Certainly boundaries with parents aren’t the only difficult boundaries to establish, but I do think they’re the most difficult because the most is at stake. You may have a difficult boss who expects you to come early and stay late at the last minute, friends who push their beliefs about food or medicine on you, or a church leader who tries to make you feel guilty when you can’t volunteer to lead the children’s choir.  What have learned from this book is that my boundaries are my responsibility.  No one can make you feel guilty.

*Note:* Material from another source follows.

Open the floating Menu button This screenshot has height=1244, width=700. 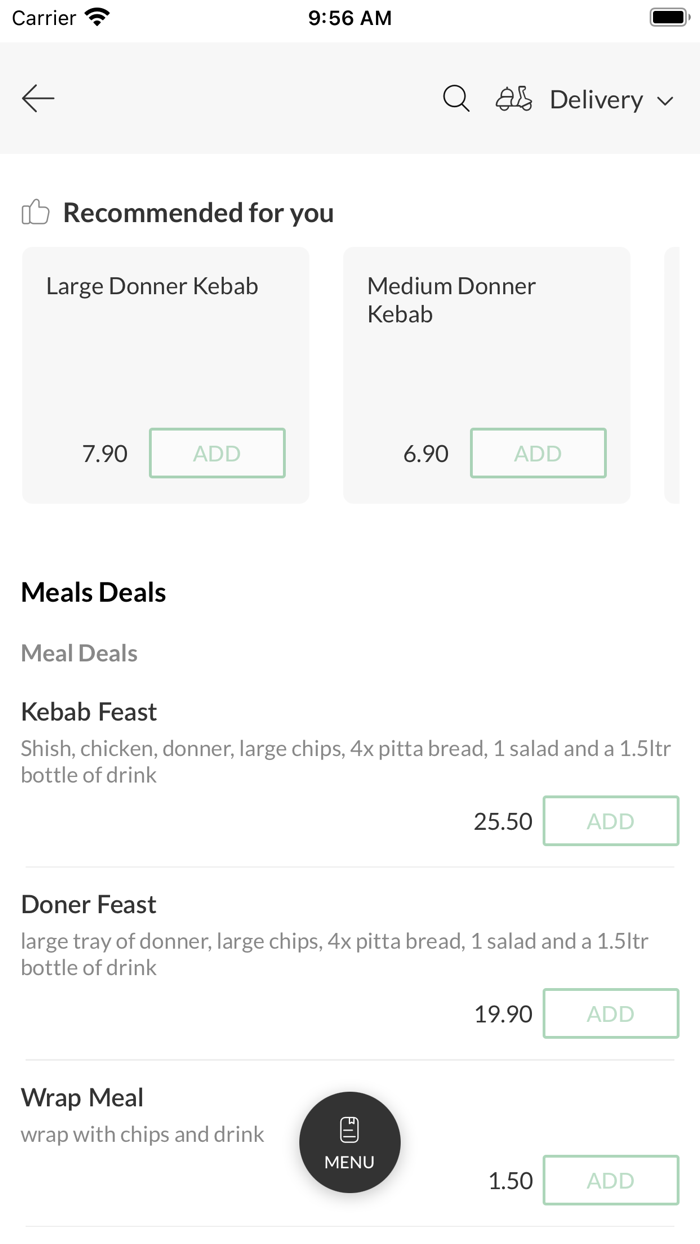[350, 1142]
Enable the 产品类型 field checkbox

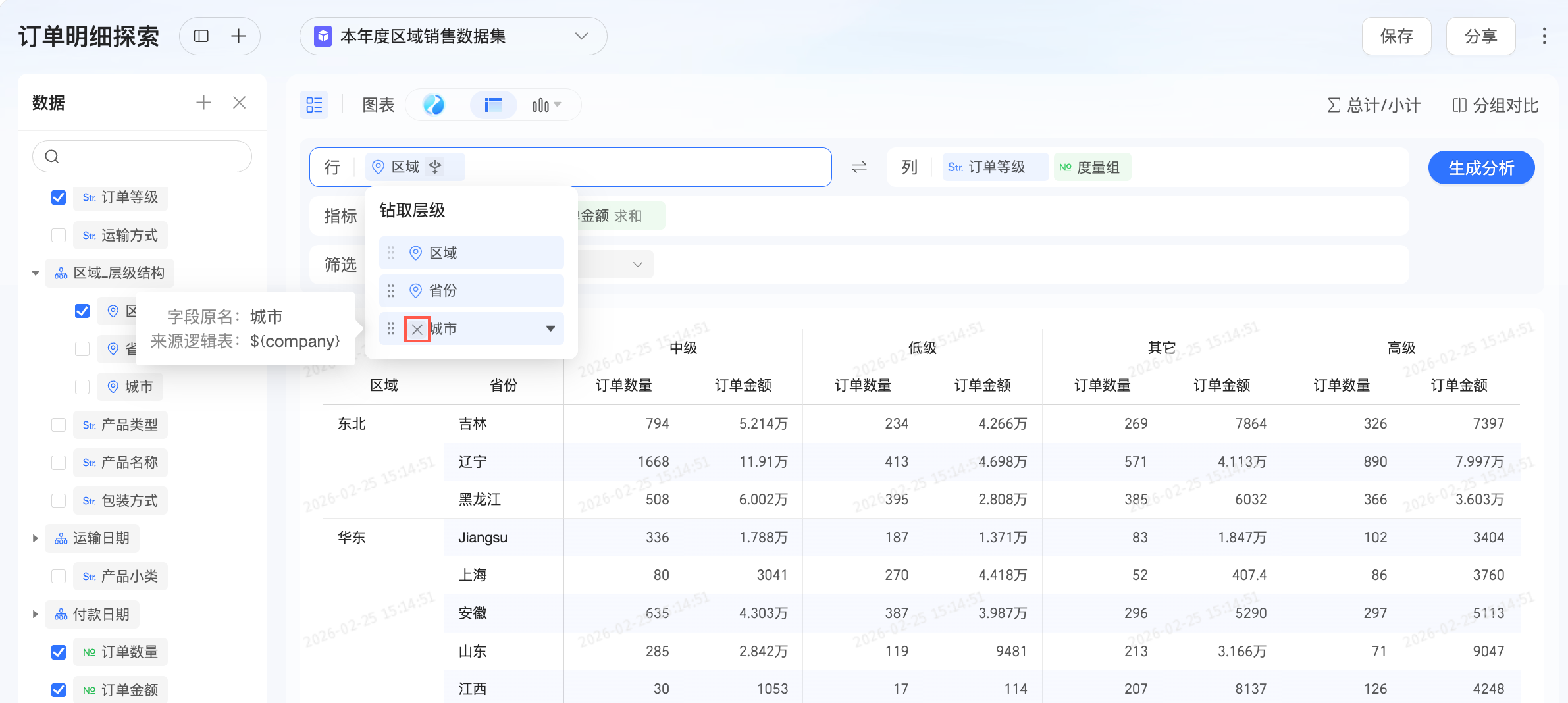click(59, 425)
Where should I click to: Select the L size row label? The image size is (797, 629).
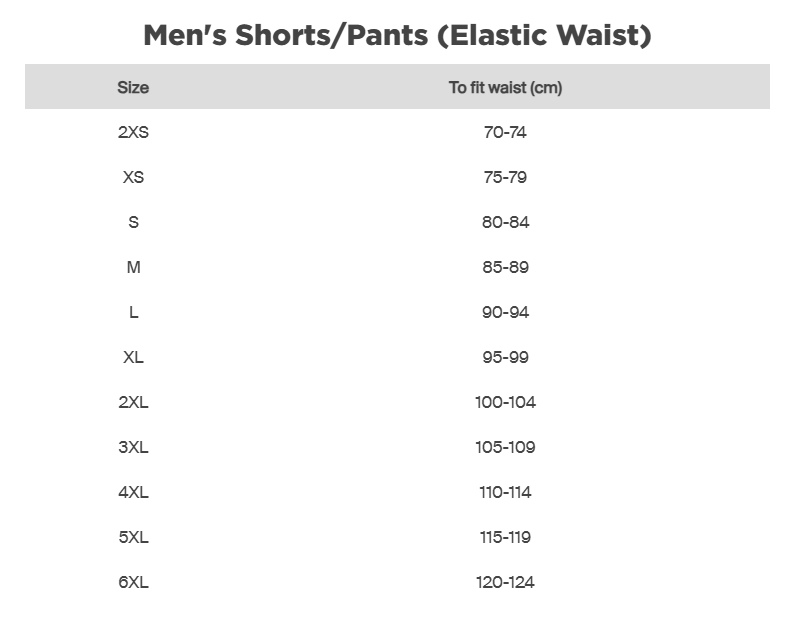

“…you must view anger realistically.  Anger is only a feeling inside the other person.  It cannot jump across the room and hurt you.  It cannot ‘get inside’ you unless you allow it…do not let anger be a cue for you to do something.  People without boundaries respond automatically to the anger of others.  They rescue, seek approval, or get angry themselves.  There is great power in inactivity…Keep a loving stance while ‘speaking the truth in love.'” (Boundaries pg. 242)

“If guilt works on you, recognize that this is your problem and not theirs.  Realize where the real problem is: inside.  Then you will be able to deal with the outside correctly, with love and limits.  If you continue to blame other people for ‘making’ you feel guilty, they still have power over you, and you are saying that you will only feel good when they stop doing that.  You are giving them control over your life. Stop blaming other people.” (Boundaries pg. 245)

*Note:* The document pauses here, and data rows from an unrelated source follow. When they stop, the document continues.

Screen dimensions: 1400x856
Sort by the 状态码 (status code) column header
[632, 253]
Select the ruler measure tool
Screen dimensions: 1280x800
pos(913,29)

Isn’t that incredibly empowering?!  Are you willing to accept the consequences of establishing healthy boundaries?  To say, “I don’t have to answer that question,” or, “thank you for sharing what has worked for your family, but my husband and I have a different way we want to handle this situation,” or, “that activity sounds like something you’ll really enjoy.  I hope you have fun, but it’s just not something that interests me,” and not allow yourself to feel unnecessary guilt or pressure?  I know I am!  Because I finally can see and know that my boundary issues are my own.  

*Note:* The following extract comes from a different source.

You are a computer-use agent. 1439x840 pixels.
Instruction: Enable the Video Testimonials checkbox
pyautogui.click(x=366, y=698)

Disclaime:r I have great parents and wholeheartedly believe that every parent-child relationship has its struggles and seasons of establishing new boundaries.  I don’t look forward to the day when I realize that I have crossed the line with my adult children and need to step back.  I don’t look forward to the day when they move out and no longer need me in the way they do now.  This post is in no way to guilt or shame my parents or any other parent.  It is purely to encourage others, my parents included, to establish healthy boundaries with friends, family, co-workers…etc. and to read the book Boundaries by Cloud and Townsend.